Wealthy people around the world are snapping up Ferraris and the company is worried the brand might lose its appeal as a symbol of rarefied luxury. As a result, it will scale back production to below 7,000 units this year, compared with 7,318 last year.
"The exclusivity of Ferrari is fundamental for the value of our products," Mr Montezemolo told journalists at the company headquarters near Modena, in northern Italy. "We don't sell a normal product. We sell a dream."
Ferrari sales were up 4pc in the first quarter, to 1,800 units. Mr Montezemolo said he will provide a detailed outlook in the coming months but estimated the drop in unit sales this year will be greater than 1pc or 2pc.
Revenues in the first quarter of the year were up 8pc to €551m, yielding a net profit of €80.5m, which is an increase of 42pc over the same period of last year.
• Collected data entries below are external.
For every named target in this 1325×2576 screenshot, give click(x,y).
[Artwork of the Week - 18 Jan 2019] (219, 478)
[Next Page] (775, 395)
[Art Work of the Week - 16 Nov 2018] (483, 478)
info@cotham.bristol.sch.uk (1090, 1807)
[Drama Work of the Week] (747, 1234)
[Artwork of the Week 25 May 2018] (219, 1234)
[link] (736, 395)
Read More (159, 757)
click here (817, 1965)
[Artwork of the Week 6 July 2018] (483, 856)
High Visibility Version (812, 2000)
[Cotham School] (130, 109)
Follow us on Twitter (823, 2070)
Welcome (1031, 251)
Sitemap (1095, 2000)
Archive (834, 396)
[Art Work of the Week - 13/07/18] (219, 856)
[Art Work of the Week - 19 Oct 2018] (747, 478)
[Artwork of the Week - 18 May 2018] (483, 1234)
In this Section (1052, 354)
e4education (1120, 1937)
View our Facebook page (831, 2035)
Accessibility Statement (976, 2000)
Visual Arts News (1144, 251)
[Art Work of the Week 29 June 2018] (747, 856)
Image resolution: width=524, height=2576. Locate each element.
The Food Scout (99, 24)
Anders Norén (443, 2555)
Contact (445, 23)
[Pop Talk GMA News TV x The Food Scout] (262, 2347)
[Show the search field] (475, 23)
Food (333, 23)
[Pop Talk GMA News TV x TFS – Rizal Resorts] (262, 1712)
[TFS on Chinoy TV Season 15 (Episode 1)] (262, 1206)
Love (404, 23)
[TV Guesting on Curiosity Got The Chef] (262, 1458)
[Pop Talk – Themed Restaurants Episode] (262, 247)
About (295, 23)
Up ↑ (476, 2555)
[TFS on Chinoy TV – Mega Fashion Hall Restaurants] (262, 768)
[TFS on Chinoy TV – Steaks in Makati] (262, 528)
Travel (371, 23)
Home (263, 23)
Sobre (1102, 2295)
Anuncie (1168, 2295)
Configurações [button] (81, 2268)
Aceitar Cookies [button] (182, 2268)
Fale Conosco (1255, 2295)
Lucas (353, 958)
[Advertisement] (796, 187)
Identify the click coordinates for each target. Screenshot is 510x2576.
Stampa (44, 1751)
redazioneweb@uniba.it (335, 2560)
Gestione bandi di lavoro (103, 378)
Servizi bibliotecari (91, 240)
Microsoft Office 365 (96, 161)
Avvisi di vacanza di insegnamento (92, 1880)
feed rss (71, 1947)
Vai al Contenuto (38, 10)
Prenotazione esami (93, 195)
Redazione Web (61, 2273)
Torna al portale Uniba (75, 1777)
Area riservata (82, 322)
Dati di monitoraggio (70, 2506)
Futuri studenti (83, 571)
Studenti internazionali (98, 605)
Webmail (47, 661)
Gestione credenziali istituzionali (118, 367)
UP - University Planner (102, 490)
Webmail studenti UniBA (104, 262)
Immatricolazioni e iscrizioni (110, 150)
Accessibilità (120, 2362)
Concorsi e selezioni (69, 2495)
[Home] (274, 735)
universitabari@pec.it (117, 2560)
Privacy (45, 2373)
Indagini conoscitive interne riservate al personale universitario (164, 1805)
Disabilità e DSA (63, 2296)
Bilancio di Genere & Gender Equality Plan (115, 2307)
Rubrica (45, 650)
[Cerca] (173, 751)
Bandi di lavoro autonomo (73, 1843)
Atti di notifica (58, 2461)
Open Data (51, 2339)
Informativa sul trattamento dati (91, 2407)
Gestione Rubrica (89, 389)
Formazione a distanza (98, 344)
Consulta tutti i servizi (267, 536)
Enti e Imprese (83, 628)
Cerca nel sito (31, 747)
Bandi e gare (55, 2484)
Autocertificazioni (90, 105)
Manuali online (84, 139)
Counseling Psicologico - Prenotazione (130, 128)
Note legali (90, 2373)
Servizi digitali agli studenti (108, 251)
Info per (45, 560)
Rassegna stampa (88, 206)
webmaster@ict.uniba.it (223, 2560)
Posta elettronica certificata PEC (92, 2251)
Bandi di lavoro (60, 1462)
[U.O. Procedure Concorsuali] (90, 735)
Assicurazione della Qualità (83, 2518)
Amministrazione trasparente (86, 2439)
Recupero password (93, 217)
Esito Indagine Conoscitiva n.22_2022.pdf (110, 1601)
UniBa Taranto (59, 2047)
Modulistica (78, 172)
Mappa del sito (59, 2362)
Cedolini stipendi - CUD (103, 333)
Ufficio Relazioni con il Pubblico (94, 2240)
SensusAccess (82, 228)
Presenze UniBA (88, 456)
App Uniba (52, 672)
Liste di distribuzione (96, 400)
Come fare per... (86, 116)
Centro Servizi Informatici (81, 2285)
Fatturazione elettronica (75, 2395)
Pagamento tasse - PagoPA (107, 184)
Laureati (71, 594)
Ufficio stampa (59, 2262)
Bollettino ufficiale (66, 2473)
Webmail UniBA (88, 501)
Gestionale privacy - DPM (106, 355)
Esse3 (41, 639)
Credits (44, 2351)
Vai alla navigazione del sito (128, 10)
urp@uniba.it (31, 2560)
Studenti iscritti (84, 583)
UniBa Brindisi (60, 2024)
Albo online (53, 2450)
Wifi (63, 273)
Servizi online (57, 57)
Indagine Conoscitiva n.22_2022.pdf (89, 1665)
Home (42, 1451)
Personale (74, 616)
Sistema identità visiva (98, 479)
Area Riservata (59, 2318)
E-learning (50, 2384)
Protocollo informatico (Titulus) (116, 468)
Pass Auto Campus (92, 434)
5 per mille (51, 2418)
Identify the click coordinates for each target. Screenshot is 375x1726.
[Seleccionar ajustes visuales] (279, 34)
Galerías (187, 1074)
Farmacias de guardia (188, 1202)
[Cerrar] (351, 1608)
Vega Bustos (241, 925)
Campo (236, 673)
Mr Montezemolo said Ferrari's engine business - which supplies motors to Maserati, also owned by Fiat SpA - will help keep revenues on track as it scales back unit sales. Ferrari recently invested €40bn in a new V6 engine plant to supply Maserati. The plant began work in January with 100 workers, and there are plans to add another 100 as production builds up.
The strength of the Ferrari brand, besides generating more demand than Ferrari cares to supply, has also boosted merchandising, which last year generated €52mn in profits. But the chairman dismissed any notion that Ferrari would become a "shirt and polo" company.
Mr Montezemolo said that Fiat, Ferrari's main shareholder, supports the move to limit production. And he ruled out an IPO for Ferrari, a possibility that analysts have floated as Fiat looks to merger with its unit Chrysler.
Global demand is helping Ferrari buck the ongoing Italian recession. The company is hiring 250 blue collar workers this year as it boosts engine production for Maserati, which has launched the new Quattroporte and will follow soon with the smaller Ghibli as part of Fiat's plans to focus on higher-margin luxury cars to return its European operations to profitability.
Mr Montezemolo said Ferrari will invest another €100m in 2013-2015 on new facilities.
In all, Ferrari employs 3,000 people to produce five production models based on V-8 and V-12 engines. It also makes limited edition exclusives, like the hybrid La Ferrari shown this year at the Geneva Motor Show and which has already sold out to a selected 499 clients, in addition to the Formula 1 program. All of it, from the foundry for engine heads to an "atelier" where clients customize their Ferraris down to the stitching on the leather seats, is located on a leafy green complex that employees can navigate on bicycle. The factory produces 32 cars a day.
"In all of our 7,000 cars a year, there doesn't exist one that is like any other," Mr Montezemolo said. "For me, exclusivity is the strength of the brand. I don't like to speak of luxury. I like to speak of beauty and taste."
The US remains Ferrari's main market in terms of unit sales, followed by Chinese-speaking nations, Germany and then Britain. Currently, Europe and the Middle East contribute 52pc of revenues, America 20pc and Asia 30pc. By 2017, Mr Montezemolo wants to shift the distribution to 30pc each from America and Asia and 40pc from Europe and the Middle East.
Mr Montezemolo said there are two things that Ferrari will never do as long as he is running the show: make a smaller Ferrari or an all-electric vehicle.